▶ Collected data
_____

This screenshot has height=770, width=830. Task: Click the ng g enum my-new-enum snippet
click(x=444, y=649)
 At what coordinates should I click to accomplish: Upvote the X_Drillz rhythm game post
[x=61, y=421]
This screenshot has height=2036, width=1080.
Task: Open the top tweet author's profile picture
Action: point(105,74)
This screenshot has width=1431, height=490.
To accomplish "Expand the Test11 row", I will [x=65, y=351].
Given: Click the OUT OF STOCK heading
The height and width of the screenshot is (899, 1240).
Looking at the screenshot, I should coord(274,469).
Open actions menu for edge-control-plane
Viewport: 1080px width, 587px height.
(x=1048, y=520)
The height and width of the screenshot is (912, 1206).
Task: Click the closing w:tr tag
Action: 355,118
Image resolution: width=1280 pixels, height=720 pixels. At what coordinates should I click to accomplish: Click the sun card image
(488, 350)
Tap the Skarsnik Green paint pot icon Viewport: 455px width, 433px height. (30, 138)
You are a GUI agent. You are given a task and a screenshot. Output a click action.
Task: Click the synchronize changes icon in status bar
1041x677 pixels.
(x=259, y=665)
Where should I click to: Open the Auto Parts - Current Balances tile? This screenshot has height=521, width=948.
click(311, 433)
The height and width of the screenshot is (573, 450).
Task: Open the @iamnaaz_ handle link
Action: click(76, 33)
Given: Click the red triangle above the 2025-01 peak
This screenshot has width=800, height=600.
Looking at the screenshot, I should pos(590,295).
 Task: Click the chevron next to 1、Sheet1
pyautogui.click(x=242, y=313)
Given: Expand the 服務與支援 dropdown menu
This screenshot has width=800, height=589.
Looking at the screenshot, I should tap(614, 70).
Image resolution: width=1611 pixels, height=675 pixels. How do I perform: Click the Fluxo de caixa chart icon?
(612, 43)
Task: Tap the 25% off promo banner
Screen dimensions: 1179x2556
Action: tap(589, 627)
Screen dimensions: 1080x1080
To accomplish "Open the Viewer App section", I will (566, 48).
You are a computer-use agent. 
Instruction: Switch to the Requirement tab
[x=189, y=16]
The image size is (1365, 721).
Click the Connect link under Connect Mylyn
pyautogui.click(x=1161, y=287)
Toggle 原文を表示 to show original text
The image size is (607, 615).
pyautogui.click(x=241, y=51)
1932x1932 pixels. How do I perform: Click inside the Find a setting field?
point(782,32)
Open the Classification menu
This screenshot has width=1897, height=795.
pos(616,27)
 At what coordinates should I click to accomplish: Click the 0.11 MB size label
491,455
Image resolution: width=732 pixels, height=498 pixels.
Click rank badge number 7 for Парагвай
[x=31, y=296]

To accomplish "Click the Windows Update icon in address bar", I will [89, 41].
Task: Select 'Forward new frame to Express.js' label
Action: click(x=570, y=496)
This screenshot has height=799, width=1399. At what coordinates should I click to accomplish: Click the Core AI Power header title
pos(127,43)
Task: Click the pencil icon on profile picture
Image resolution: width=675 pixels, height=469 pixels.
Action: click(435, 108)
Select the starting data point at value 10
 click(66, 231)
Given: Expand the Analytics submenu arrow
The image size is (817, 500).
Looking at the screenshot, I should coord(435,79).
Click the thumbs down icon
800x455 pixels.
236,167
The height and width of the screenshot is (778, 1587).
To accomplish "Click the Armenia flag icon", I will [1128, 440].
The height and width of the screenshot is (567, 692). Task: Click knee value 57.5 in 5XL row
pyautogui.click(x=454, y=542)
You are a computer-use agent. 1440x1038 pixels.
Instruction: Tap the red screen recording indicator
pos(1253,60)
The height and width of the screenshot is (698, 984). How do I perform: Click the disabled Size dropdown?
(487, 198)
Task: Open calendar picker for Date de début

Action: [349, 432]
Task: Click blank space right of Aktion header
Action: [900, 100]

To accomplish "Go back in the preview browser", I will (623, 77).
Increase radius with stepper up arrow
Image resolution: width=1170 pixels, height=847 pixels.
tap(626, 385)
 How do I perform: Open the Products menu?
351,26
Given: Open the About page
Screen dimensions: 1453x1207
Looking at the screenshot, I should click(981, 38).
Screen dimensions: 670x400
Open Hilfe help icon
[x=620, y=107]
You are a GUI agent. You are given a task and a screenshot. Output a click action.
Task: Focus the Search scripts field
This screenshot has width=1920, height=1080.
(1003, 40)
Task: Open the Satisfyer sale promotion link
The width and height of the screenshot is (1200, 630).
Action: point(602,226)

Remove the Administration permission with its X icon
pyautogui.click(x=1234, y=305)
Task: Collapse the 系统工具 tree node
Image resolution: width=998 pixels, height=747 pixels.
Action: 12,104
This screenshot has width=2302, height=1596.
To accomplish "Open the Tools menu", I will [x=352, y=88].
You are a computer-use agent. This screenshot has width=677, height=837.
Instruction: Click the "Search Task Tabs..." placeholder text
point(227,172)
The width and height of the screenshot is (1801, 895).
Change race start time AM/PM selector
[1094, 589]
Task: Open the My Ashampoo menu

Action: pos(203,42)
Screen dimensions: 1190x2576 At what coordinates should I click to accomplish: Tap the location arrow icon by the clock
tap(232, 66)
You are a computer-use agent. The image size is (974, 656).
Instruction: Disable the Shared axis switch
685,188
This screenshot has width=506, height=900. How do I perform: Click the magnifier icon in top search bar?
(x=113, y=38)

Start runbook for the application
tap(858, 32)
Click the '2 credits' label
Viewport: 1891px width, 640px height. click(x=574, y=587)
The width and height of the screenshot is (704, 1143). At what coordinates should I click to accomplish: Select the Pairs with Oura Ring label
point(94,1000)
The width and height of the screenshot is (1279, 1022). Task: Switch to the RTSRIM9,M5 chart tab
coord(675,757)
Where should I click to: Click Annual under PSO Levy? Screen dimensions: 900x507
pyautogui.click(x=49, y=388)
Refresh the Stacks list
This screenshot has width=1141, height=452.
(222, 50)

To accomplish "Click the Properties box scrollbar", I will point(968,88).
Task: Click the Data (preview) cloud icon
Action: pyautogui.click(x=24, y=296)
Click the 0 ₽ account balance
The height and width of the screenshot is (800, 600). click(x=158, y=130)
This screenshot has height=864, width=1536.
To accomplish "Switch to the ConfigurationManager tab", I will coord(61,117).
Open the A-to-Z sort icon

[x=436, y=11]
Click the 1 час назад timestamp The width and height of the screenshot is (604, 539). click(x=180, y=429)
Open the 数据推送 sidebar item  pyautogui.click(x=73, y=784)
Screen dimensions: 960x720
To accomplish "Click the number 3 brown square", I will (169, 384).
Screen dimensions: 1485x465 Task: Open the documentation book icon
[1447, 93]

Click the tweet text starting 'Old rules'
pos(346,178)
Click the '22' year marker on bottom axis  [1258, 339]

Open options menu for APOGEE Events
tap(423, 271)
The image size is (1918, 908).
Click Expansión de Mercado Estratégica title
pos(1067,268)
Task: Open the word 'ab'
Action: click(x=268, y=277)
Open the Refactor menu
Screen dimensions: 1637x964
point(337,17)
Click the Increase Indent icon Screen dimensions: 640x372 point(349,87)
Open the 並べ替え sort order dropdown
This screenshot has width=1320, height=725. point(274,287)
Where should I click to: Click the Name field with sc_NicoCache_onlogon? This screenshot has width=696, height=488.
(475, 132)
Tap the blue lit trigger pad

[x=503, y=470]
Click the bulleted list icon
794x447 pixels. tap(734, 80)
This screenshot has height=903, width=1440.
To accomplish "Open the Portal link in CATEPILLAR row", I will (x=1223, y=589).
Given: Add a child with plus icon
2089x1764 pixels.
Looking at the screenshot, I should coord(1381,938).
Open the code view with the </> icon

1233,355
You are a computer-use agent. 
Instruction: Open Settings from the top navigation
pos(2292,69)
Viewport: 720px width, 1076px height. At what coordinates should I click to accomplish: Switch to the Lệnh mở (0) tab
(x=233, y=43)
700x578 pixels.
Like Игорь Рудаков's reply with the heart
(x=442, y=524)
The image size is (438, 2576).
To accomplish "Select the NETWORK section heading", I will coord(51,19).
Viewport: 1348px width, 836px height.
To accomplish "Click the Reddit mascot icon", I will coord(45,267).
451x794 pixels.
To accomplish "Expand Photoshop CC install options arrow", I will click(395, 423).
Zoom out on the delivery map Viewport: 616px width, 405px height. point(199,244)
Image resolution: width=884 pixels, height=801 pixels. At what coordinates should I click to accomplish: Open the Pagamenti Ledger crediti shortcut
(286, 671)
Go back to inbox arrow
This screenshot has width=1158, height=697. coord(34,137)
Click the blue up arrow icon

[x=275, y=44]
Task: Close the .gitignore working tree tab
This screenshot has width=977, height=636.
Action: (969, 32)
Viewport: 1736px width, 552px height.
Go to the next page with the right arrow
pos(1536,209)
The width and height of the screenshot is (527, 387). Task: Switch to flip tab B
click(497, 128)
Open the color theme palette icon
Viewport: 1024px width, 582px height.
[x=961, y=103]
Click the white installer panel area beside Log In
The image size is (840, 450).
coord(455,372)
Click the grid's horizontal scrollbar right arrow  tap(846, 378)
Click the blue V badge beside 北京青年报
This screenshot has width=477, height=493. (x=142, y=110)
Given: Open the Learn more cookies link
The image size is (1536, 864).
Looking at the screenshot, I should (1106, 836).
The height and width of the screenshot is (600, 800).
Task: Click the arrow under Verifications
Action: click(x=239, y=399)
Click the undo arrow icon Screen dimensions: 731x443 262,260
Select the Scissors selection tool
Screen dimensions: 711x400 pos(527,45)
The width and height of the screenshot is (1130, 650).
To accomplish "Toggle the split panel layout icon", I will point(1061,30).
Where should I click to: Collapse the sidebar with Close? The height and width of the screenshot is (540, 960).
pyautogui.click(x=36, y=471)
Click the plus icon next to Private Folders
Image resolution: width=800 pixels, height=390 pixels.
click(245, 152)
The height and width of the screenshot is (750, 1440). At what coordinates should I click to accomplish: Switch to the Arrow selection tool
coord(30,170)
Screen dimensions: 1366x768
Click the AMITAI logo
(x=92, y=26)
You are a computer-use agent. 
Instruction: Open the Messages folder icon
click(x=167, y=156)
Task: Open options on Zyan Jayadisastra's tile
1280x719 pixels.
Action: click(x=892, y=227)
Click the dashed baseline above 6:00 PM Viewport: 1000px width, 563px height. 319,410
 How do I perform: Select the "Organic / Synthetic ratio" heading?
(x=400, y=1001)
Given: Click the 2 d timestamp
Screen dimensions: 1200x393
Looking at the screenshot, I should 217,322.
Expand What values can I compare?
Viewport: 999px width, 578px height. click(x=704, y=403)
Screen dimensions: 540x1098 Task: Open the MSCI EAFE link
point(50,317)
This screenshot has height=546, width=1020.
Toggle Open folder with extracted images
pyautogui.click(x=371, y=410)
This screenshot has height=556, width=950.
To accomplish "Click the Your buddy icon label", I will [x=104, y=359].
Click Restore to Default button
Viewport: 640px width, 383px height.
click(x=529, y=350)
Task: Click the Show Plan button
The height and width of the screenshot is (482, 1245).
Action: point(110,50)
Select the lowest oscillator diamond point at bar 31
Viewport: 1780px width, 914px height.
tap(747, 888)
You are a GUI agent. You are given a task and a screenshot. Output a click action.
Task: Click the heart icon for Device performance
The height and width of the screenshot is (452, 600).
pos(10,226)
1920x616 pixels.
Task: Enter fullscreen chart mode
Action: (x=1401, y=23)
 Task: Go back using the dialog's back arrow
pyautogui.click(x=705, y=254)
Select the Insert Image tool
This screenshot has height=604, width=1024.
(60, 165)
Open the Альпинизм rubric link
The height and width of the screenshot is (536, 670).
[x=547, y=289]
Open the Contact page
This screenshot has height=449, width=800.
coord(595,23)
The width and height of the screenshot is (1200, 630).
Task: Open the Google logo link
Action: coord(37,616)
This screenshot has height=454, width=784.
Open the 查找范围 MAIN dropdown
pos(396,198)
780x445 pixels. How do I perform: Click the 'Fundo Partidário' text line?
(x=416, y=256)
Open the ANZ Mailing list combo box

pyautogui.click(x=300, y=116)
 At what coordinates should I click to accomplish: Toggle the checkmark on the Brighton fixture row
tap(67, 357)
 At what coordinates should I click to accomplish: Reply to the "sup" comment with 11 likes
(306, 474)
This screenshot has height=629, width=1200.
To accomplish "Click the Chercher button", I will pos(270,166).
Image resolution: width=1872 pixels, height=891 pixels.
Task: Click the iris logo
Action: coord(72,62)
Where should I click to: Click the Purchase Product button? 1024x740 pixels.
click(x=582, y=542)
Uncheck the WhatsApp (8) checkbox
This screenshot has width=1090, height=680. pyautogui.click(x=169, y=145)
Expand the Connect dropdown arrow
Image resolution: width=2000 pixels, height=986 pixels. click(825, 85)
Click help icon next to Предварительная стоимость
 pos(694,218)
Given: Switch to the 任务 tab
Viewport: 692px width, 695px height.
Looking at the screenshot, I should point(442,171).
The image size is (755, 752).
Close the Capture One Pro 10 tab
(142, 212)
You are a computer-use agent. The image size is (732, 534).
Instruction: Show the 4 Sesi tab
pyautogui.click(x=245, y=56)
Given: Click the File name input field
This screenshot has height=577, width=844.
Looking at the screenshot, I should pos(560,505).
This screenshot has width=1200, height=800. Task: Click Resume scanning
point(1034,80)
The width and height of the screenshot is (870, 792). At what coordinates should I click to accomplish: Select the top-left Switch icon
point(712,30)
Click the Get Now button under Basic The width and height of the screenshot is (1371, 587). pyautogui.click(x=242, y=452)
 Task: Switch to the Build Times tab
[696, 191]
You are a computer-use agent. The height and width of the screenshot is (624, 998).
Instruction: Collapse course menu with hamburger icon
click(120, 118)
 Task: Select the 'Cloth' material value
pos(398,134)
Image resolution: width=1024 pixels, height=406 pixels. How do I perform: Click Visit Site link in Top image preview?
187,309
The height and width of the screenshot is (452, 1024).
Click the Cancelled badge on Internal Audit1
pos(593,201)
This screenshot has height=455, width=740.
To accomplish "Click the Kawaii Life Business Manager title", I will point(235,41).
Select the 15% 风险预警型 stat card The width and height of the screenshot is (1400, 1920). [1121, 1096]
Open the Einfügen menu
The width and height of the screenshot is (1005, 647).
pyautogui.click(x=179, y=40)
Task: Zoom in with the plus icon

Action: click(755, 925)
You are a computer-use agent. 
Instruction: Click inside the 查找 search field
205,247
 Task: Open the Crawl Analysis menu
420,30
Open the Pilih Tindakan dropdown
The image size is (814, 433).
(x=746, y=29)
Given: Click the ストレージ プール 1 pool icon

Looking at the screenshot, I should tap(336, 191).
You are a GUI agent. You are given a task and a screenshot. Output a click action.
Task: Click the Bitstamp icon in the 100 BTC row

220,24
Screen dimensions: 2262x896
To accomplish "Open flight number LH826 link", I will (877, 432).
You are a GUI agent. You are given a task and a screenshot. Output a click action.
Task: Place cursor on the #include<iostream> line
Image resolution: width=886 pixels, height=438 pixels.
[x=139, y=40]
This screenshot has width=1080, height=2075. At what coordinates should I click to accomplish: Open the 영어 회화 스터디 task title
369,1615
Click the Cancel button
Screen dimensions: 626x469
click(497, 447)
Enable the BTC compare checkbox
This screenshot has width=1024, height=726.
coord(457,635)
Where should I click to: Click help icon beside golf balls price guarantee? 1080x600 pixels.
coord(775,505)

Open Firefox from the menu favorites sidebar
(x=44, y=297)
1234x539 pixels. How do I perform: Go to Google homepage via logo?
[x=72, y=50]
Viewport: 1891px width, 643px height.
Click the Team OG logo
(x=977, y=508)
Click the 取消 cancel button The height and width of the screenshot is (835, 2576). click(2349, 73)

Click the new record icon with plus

_____

▶ Aim of the exercise
Where a line of the records has the string "above", return that line.

▶ Your solution
Given: Click the red triangle above the 2025-01 peak
Click the dashed baseline above 6:00 PM Viewport: 1000px width, 563px height. 319,410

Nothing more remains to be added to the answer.